6. Ancient Religion: A Useful Category?
Recent scholarship has questioned the suitability of the category of religion to the study of pre-modern societies, arguing that the analytical tools used for the study of religion, which highlight “belief” and exclusive commitment, were utterly foreign to the ancient world. At the same time, the exploration of ancient religions from a cognitive perspective has accelerated in the last decade, offering a new approach that deemphasizes traditional focuses on doctrine and/or social conformity. This panel seeks to bring together papers that offer alternative views of the category of “ancient religion” and apply these to the study of ancient history. For instance, how can the fluid dynamics of memory help us understand the social and political role of religion(s) in antiquity? Do textual or visual representations of ritual provide insights on the lived experiences of ancient religion?

 

7. The Future of Intellectual History

Intellectual history has its baggage. Its origins lie in unpalatable and often-repeated narratives of Greco-Roman-turned-Western exceptionalism.

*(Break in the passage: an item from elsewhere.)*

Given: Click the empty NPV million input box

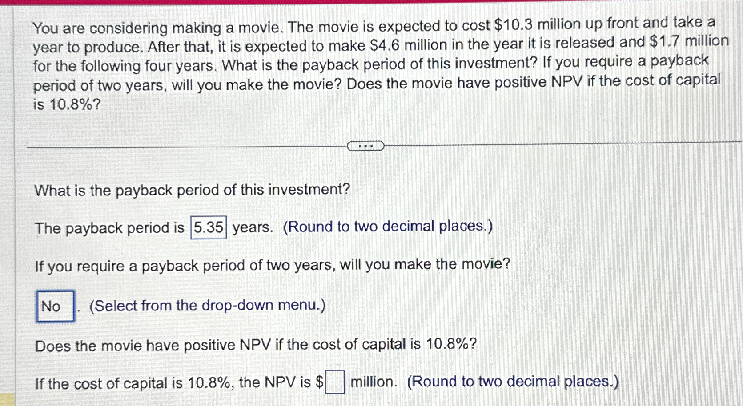Looking at the screenshot, I should coord(335,382).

A part of that unpalatability is the harm done when ideas are cleaved off from the systems of violence and economic coercion which facilitated, and were facilitated by, those ideas. Recent work has both recentered peoples whose intellectual traditions have been trivialized and set the history of ideas against the economic and social realities of the ancient world. This panel seeks papers that reflect on intellectual history’s disciplinary legacy, continue its reformation, and show what new picture of the ancient world the history of ideas can help paint.

 

8. Toward a Global Antiquity
Connections, interactions, and exchanges between different cultures in antiquity have been topics of study for quite some time, but the perspective that guided studies of these topics has almost always been Greek and/or Roman. In this panel, we invite papers that discuss the theme of global networks as viewed from other vantage points. Papers could focus on economic, intellectual, religious, or diplomatic networks that brought different civilizations together; explore how global connections and interactions are depicted and perceived in sources from Iran, China, India, and Africa; discuss why western hemisphere civilizations, such as the Maya and Inca are often excluded from comparative perspectives on ancient history; investigate the effects of globalizing structures, such as empires, on ethnic minorities or other marginalized groups; or, indeed, whether we can study a truly “global” antiquity.